I've been privileged to offer to the country the two largest budgets in the history of our department. And as a result of this crisis, we've thrown away the hiring book. So, if anybody is interested in the most noble mission in the federal government, please tell us. Just in the last two months we've hired more than 30,000 Americans. Ninety percent of those are permanent. So, people are flocking to us in ways that we never thought possible.

And I want to conclude this first part by saying thank you. USO has been part of my life, really, since the day I was born. You were a constant presence wherever I lived, most of it at Fort Bragg, and in my very modest military service, first in the Navy and now in the Air Force. And wherever I travel, I not only see the USO’s presence, but I feel it, just like I did on that very remote Army base out in the middle of the Pacific, Kwajalein, where that simple concrete foundation memorialized a visit of Mr. Bob Hope and his USO troupe who were out there under blazing hot conditions with constant threat of sniper fire. And they performed their mission because it was the right thing to do, and  because they were proud to be Americans.

USO is in Afghanistan. USO is in Iraq. USO is wherever Americans serve.

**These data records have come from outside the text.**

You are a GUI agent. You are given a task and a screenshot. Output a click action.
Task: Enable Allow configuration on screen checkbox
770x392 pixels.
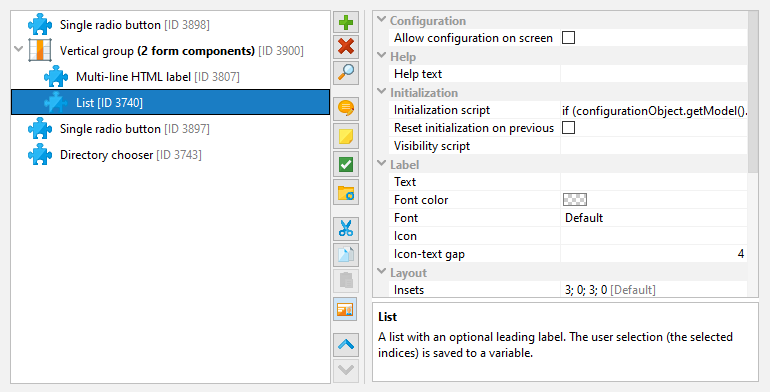tap(568, 38)
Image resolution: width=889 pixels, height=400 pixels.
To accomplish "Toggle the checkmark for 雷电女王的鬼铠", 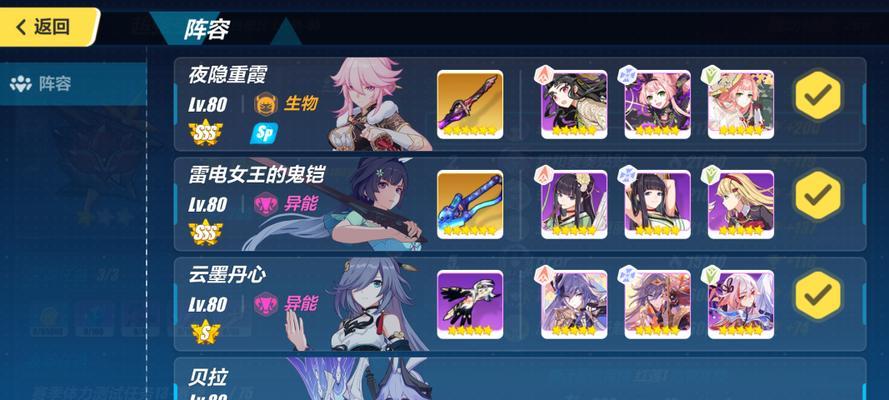I will (x=818, y=195).
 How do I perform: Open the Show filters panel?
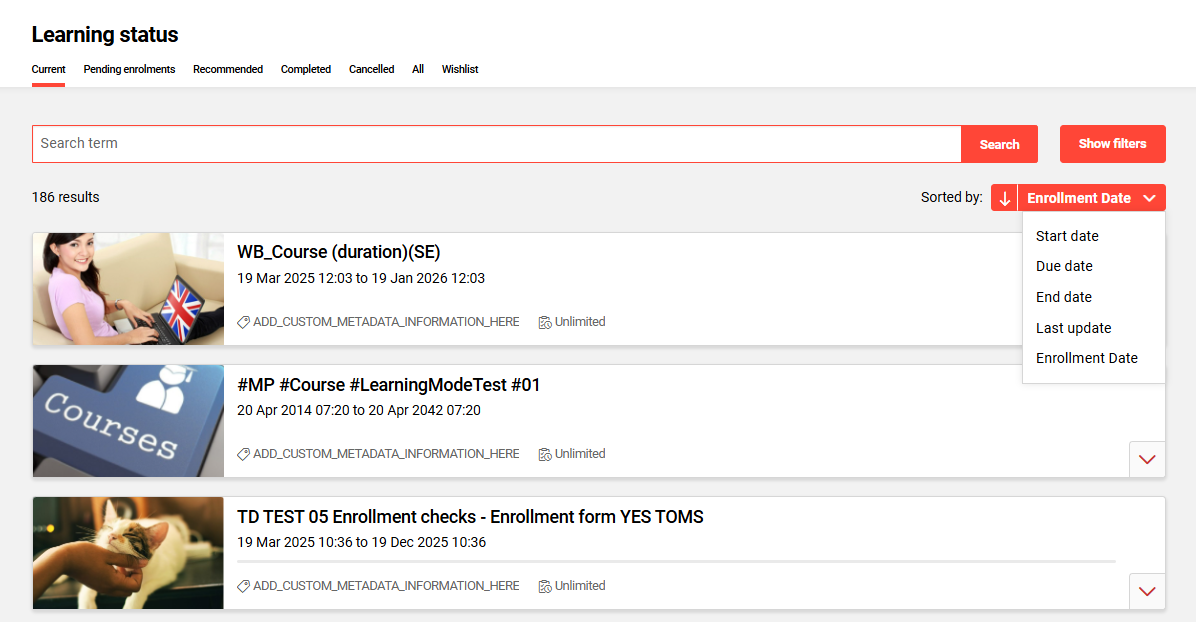click(x=1112, y=143)
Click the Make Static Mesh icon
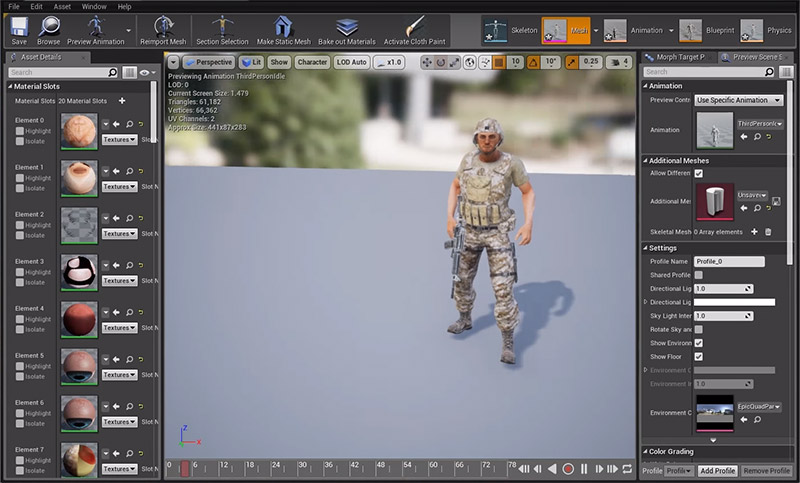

I will finish with one more story from Matthew Ridgway. I mentioned his role in the airborne assault on Hitler’s Fortress Europe. And, of course, he turned the Eighth Army around in Korea. The reason South Korea is a vibrant, democratic colossus today is because of the efforts of General Ridgway in commanding the US Eighth Army during the Korean War.

In 1986, General Ridgway was given the Presidential Medal of Freedom by Ronald Reagan. And President Reagan said that heroes come when they are needed. Great men step forward when courage seems in short supply.

That's what the USO is about. It's about great men and women – not those in uniform, but the great men and women who volunteer when courage seems in short supply to provide sustenance, to provide comfort to those Americans who represent 41 million who have put on the uniform since the first shots were fired at Lexington Green in April of 1775.

So, I thank you thank. I thank you on behalf of a grateful nation. And I thank you for giving me the opportunity to say thank you.